Purpose of the Study:

  • To develop and evaluate a visual object detection and localization workflow for accurate 6D pose estimation of challenging objects.
  • To integrate this workflow into a mobile robotic platform for real-world industrial applications, specifically car door assembly.
  • To assess the performance of a learning-based method trained on diverse datasets under realistic industrial conditions.

Main Methods:

  • A visual object detection and localization workflow was developed and integrated into a mobile robotic platform using ROS.
  • A learning-based method was trained to extract object pose from single image frames.
  • Two datasets were collected and annotated: one in a lab and one in an industrial environment.
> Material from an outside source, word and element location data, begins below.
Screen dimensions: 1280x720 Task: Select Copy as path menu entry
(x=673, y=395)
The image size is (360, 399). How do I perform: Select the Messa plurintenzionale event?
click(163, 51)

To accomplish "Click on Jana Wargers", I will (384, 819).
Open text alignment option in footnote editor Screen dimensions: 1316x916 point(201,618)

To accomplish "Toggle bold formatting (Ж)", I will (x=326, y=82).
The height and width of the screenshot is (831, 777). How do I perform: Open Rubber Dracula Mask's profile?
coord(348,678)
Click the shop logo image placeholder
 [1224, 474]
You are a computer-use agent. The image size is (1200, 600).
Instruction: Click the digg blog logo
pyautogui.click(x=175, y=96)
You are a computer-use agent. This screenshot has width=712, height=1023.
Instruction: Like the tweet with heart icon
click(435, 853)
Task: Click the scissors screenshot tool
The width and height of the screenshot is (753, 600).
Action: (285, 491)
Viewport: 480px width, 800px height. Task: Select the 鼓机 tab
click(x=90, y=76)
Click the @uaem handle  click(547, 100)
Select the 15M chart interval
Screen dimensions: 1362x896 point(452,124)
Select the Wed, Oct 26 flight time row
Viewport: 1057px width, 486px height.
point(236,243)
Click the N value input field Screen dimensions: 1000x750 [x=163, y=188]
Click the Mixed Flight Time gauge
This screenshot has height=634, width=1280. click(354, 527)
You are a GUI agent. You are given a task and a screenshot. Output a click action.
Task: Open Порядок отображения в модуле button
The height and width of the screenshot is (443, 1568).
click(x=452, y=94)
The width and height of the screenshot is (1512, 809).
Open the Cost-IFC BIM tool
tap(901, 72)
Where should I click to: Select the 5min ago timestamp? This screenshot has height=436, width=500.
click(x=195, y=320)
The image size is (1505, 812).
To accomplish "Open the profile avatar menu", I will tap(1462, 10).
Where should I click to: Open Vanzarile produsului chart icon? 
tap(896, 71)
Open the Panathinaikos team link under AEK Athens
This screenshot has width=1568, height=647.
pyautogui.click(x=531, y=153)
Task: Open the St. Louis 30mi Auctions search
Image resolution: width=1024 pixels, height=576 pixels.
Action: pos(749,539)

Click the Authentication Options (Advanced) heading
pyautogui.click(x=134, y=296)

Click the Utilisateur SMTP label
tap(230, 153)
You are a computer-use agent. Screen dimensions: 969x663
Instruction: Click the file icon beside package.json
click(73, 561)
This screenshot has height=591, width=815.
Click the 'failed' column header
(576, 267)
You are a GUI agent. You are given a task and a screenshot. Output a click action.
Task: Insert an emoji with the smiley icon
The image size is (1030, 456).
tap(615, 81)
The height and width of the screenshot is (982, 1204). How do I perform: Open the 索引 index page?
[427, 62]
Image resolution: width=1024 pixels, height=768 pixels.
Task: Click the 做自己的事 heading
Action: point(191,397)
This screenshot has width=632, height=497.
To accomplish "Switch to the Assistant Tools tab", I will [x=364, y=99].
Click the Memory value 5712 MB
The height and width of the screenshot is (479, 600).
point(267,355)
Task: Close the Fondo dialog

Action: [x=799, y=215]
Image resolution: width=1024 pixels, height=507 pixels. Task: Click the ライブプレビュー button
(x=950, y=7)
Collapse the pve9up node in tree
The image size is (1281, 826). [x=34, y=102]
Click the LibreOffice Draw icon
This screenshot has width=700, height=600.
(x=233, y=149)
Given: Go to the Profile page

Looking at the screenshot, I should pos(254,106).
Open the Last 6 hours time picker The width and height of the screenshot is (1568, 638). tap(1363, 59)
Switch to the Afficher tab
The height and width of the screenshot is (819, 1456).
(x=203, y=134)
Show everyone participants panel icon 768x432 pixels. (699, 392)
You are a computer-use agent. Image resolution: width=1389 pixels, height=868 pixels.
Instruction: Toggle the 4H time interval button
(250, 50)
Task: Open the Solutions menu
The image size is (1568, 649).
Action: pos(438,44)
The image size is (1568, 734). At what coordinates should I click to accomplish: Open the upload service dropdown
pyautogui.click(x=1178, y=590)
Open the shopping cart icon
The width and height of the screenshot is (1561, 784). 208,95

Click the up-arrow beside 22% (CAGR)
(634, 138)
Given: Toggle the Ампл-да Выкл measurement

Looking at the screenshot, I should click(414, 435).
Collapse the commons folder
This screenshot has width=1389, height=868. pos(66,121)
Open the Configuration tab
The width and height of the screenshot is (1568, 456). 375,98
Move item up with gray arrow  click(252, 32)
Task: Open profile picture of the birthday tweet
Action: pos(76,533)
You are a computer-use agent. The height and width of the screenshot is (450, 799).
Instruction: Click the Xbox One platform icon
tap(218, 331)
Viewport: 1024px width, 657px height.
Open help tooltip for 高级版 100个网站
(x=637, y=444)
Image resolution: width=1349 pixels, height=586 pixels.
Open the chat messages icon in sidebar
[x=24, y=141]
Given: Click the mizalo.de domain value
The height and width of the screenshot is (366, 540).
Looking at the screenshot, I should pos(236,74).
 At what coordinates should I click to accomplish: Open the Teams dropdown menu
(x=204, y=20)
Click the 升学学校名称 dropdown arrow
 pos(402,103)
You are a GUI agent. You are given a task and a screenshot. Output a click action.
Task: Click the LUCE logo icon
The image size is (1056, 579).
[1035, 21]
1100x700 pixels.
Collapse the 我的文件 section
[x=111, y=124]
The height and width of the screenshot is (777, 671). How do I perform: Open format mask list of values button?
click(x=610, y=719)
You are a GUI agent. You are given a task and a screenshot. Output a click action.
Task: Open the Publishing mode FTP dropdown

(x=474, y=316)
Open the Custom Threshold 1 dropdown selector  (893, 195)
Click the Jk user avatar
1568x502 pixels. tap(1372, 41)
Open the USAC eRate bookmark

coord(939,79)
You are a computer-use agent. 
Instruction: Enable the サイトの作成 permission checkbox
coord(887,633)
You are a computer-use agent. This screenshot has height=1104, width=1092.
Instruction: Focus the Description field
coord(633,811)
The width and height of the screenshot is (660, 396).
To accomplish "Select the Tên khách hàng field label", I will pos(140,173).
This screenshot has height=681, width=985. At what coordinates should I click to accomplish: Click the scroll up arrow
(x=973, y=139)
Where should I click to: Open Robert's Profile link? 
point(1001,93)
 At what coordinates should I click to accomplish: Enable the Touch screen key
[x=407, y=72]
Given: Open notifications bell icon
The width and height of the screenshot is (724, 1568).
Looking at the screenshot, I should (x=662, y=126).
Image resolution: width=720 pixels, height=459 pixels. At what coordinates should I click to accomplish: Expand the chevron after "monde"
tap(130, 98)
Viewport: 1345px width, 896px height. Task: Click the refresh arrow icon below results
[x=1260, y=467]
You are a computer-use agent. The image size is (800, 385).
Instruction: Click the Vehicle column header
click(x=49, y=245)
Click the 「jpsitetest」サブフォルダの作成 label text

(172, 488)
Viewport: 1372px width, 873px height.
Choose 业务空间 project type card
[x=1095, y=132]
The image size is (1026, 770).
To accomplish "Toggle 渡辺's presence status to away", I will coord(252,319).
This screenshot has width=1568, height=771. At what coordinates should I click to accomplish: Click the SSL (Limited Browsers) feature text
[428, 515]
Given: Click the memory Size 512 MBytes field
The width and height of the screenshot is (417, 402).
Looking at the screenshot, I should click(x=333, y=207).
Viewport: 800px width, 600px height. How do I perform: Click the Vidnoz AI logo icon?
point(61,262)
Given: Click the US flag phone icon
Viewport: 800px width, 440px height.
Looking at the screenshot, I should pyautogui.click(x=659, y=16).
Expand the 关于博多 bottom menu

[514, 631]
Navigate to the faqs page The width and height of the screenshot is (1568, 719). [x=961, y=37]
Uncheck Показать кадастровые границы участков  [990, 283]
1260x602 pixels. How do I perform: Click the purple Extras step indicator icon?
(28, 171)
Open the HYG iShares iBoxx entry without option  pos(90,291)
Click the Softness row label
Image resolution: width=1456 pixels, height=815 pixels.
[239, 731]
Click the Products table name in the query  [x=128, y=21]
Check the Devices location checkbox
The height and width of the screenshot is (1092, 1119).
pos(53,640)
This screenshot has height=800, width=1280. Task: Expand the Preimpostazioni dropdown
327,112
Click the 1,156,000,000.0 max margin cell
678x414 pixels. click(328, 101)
Models were trained individually and combined, then tested in the industrial setting.

Main Results:

  • The developed workflow demonstrated potential for 6D pose estimation of challenging objects in industrial environments.
  • Models trained on combined lab and industrial datasets showed promising performance in test sequences from the actual manufacturing setting.
  • Qualitative and quantitative results confirmed the method's effectiveness for relevant industrial applications.

Conclusions:

  • The presented robotic workflow offers a viable solution for 6D object pose estimation in challenging industrial scenarios.
  • The approach shows promise for enhancing human-robot collaboration in manufacturing tasks like car door assembly.
  • Further development and deployment of this system can improve automation and efficiency in industrial robotics.